A Matemática, para Platão, teria um fim de elevar o espírito e só aqueles que apresentassem interesse e habilidade maiores para ela continuariam os estudos superiores. Uma seleção proposta por aptidão, com vista a formar um filósofo28, e que se dava apenas nas idades mais avançadas. A formação do aprendiz deveria ser de tal forma que, à medida que avançasse na maturidade, os exercícios condizentes à sua maturidade deveriam ser intensificados (PLATÃO, 2001). Platão não foi seguido nesse aspecto. Em vez da seleção se dar na idade madura, por aptidão, ela passou a ser implementada já na fase infantil.

Estudando a evolução do ensino da Matemática na História, percebe-se que

A proposta que havia sido feita por Platão, no sentido de ampliar os estudos elementares de Matemática, com a inclusão de problemas concretos que exercitassem o cálculo, e de tornar esse ensino mais atrativo, parece não ter sido seguida. Além de o estudo das matemáticas no curso elementar ser muito modesto, [...] seu ensino não parecia ser nada atraente. Totalmente baseado na memória e na repetição, com um mestre que não hesitava em dar chicotadas quando achava o aluno preguiçoso, esse ensino estava muito longe ainda de preocupar-se em proporcionar algum prazer à criança. O que os testemunhos nos mostram é que ela tinha verdadeiro terror pelo seu mestre e pela escola. Podemos, portanto, concluir que, ao menos com relação à escola elementar, as idéias defendidas por Platão, com relação ao ensino de matemáticas, não chegaram a ser colocadas em prática (MIORIM, 1998, p. 23).
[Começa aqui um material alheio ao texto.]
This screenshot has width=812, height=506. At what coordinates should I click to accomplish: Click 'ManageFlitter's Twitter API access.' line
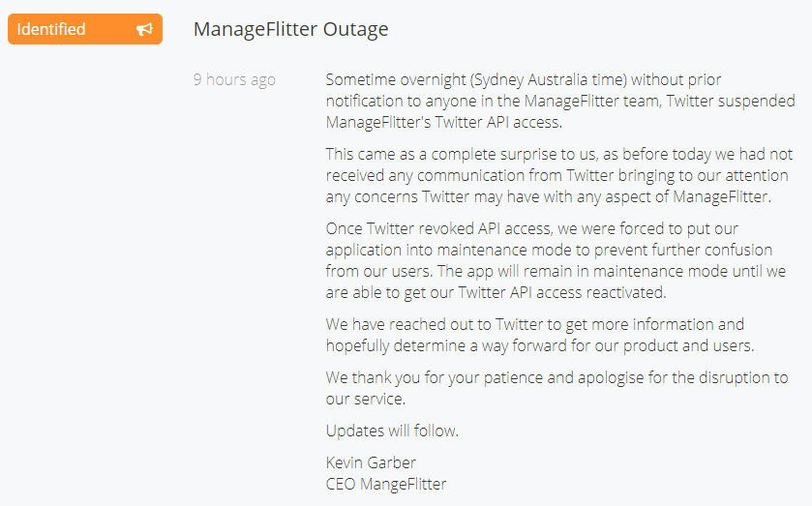(444, 122)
Foi preferido adotar, diria, uma concepção euclideana de apresentar a Matemática, fundamentada na concepção platônica de entender a Matemática, e não uma concepção platônica de ensinar Matemática, tornando, assim, o ensino (apresentação) desta desestimulante e de serventia apenas para aqueles que tinham vocação para o formalismo, sendo mais tarde continuadores do mesmo, enquanto professores.
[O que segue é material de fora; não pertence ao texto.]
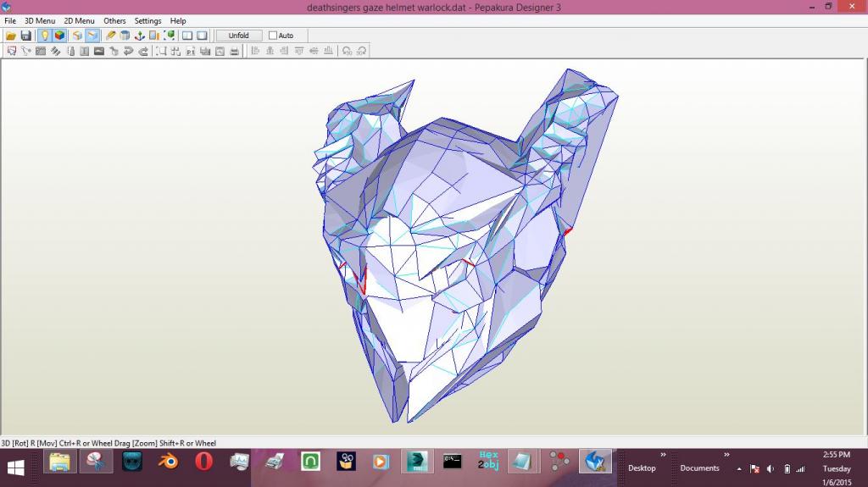The width and height of the screenshot is (868, 487).
Task: Toggle the light bulb lighting button
Action: pyautogui.click(x=45, y=36)
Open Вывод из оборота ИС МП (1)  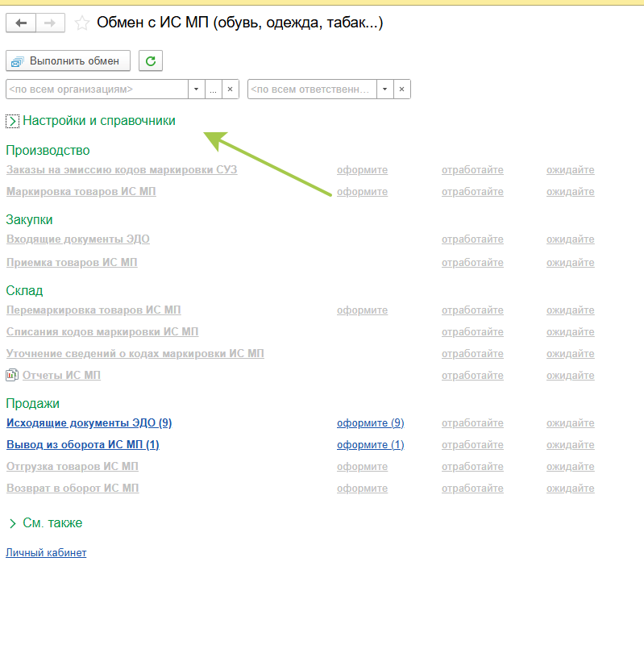[82, 444]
Os governantes não platônicos, aproveitando o caráter seletivo atribuído à Matemática, criaram sistemas de ensino mantenedores da desigualdade social e delegaram à avaliação da aprendizagem de Matemática a função de estigmatizar e estagnar socialmente os menos favorecidos; não eram filósofos, segundo Platão (2001).
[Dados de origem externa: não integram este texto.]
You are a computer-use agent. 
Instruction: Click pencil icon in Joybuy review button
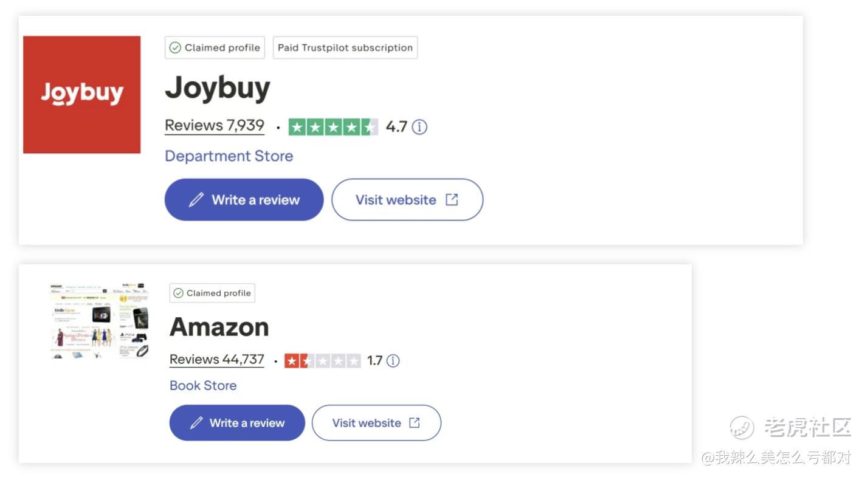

Atualmente, a avaliação da aprendizagem em Matemática carece de parâmetros que conduzam o processo ensino-aprendizagem de forma mais humana e formativa. Trabalhando nesse sentido, estudiosos de várias áreas se dispuseram a contribuir para que o processo ensino- aprendizagem de Matemática fosse melhorado. Essa disposição teve como conseqüência a realização de pesquisas e encontros preocupados com a forma de fazer avaliação em Matemática tornando-a parte do processo de ensino-aprendizagem de Matemática.